Get everyone you know into a metaphorical room. Tell them you have a free copy of a book, for everyone present, and it's about the wrongful conviction of a black man in Alabama. Tell them it's an examination of race in America, of the destruction of innocence, and of a justice system that is an inherently weighted dice, forever rolling in favour of white privilege. And then ask them if they want a copy. Cue a lot of shuffling of feet, a lot of "ooh, that sounds a bit heavy for me", and a lot of "I have three books on the go already."
And then, you'd pull out Harper Lee's To Kill A Mockingbird. And everyone would take a copy.
Because not only is To Kill A Mockingbird a perfect novel, it's also a book that can be read and understood by children. It's told through the eyes of a child, and so it addresses the world at knee-height, with cock-eyed optimism and a brilliant sense of fun.
I bring up To Kill A Mockingbird because another children's book, The Lie Tree by Frances Hardinge, has come into its own kind of prominence today. The Lie Tree is a "part horror, part detective, part historical" story set in Victorian England. As the first children's book to win the Costa Book Award since Phillip Pullman's Amber Spyglass in 2002, it's a powerful symbol of how we view children's books within our culture. We're constantly told that adults have become more infantilised – the sheer number of adult onesies on sale should prove that – but the awarding of children's literature shows an appreciation of children as people, and their entertainment as art.
Children and YA fiction, in general, seems to make bigger, splashier headlines than any other genre.
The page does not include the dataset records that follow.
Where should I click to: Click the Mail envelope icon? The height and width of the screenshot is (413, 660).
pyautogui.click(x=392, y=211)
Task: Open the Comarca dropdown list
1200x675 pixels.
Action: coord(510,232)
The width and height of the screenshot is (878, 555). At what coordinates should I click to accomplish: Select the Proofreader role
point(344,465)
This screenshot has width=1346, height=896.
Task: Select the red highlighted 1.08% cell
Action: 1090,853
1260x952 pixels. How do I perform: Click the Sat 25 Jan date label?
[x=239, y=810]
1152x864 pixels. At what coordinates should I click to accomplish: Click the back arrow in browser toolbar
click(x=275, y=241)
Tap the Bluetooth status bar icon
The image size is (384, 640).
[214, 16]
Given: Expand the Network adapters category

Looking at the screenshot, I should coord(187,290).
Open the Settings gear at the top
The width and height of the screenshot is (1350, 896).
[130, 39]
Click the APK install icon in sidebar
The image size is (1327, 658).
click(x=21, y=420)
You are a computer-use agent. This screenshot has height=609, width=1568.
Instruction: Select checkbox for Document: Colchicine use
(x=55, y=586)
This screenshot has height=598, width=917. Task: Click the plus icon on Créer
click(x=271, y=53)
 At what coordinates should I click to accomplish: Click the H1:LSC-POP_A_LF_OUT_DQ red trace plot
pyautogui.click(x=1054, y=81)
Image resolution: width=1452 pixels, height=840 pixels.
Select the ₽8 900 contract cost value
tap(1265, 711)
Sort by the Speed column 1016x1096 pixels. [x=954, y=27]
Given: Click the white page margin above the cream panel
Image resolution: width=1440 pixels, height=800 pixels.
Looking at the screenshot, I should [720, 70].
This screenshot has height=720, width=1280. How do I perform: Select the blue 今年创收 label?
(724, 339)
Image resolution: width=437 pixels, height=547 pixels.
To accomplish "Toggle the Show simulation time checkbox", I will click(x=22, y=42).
Just yesterday, JK Rowling made news for calling Donald Trump a "death eater" in reference to his constant stream of xenophobic comments. It's not the first time Rowling has invoked the Harry Potter universe to comment on the news, often backing LGBT causes by reminding us that Hogwarts is gay-friendly. Meanwhile, Katniss Everdeen is consistently referenced as a role model for young women, and one of the only pop culture heroines that saves the lives of male characters more times than she eats breakfast.
Why are we so keen to read, award and reference brilliant children's literature? For the very same reason that everyone in your metaphorical room is going home with a copy of To Kill A Mockingbird. Children's books treat the world with the same open-hearted curiousity that we wish we could recapture ourselves, which is what makes them so good at condensing vast ideological concepts down to simple, exciting stories that stick to our bones. Charlotte's Web might not have turned us into vegetarian pig farmers, but it did make us linger – a little sadly, a little hopefully – at any rain-flecked spider's web that crosses our path.